DAYS OF JUPITER - Last One Alive

verfasst von Karla the Fox

Only Ashes Remain ist das neue, soweit ich weiß zweite, Album der schwedischen Gruppe Days Of Jupiter. Parallel dazu gibt es die ausgekoppelte Single Last One Alive, die ein ziemlich interessantes Artwork aufweist. Ein Unbekannter mit Aktentasche in einer Wüste des Nichts vor dunklen Wegweisern nach überall hin. Ja, so in etwa fühlt man sich auf der Suche nach dem richtigen Weg im Leben....

Days Of Jupiter haben da einen anderen eingeschlagen. Sie wollen ihren Weg mit ihrer Musik bestreiten. Um Aufmerksamkeit zu erregen, haben sie also auf jedem erdenklichen Festival Schwedens gespielt und werden nun versuchen, ihre Bekanntheit in andere Länder auszuweiten, wo es derweil noch etwas mau aussieht.

Der Sound auf dem Album Last One Alive ist neumodischer ausgelegt, als der Look vermuten lässt. Der Fast-Titelsong Ashes gibt das Feuer frei für ein flottes Album, das ruckzuck durchgehört ist und das man gerne gleich nochmal abspielt. Ein Lob an das Studio, das die noch junge Band so gut herausgeputzt hat. Die Vocals des Frontsängers sind sauber und authentisch, nicht unverwechselbar aber ehrlich. Die Gitarristen, Bassist und Drummer hauen gut auf den Putz, obwohl sich viele Midtempo-Nummern auf der CD finden. Es ist eine Musik, die besser wirkt, je lauter der Regler gestellt ist. Gerade die schrilleren und verzerrteren Parts wirken dann intensiver.
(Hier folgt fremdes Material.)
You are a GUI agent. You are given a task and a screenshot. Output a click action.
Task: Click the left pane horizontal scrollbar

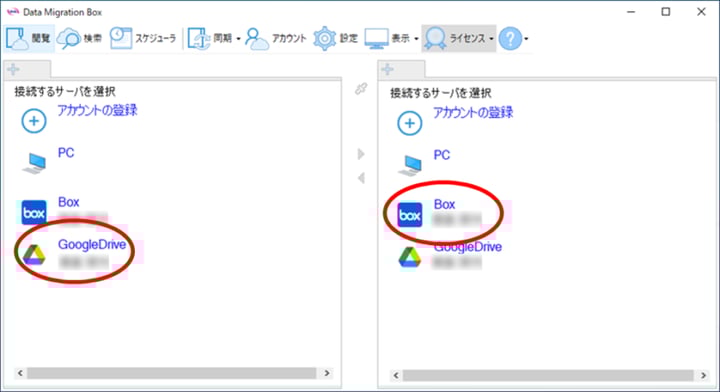click(x=173, y=373)
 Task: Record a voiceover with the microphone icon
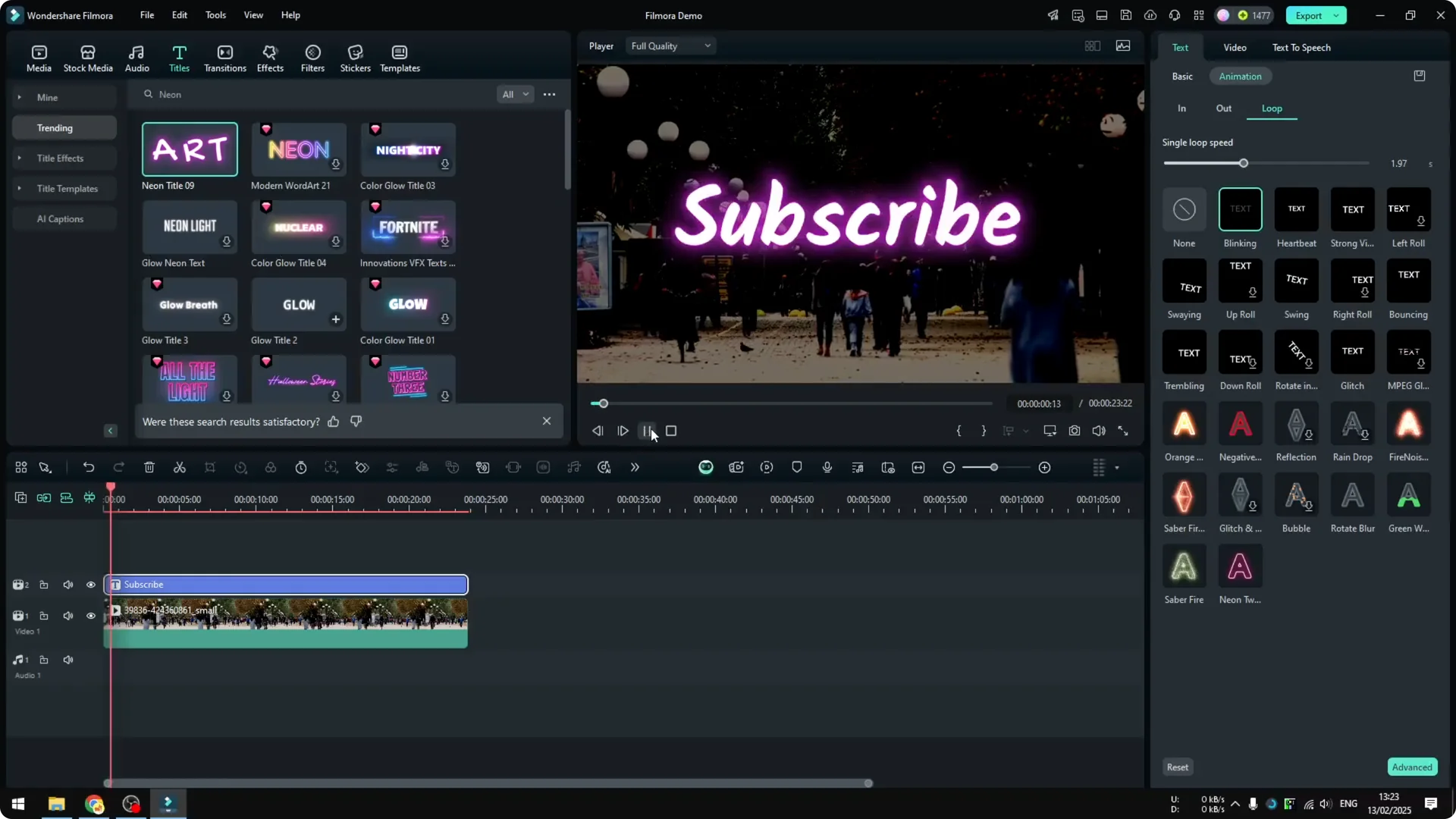pos(827,467)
Erzählen tun Days Of Jupiter von überwiegend bitteren Themen. Innere Zerrissenheit, der Fall, die Liebe und Verzweiflung, Ängste, die zum Leben erwachen,... Vieles würde sicher im Radio funktionieren, bei den jüngeren Hörern, die nicht zwangsweise reine Rockfans sind, aber auf die emotionalen Aura abfahren werden.

Days Of Jupiter wirken aufeinander eingespielt, erprobter und routinierter als sie es sein könnten, da sie erst seit 2010 als solche existieren. Das Rad neu erfunden haben sie sicher nicht, doch bietet die Nische zwischen älterem Metal und frischerem Rock ohne Scheu vor leichter Bearbeitung einen guten Platz um den Fankreis zu erweitern. Die Jungs haben ihre CDs vergangenen Freitag rausgebracht, nun geht sie hoffentlich durch die Welt. Eine Band von ihrem Format könnte überall hinpassen. Headbangers welcome, aber im Grunde genommen jeder der will.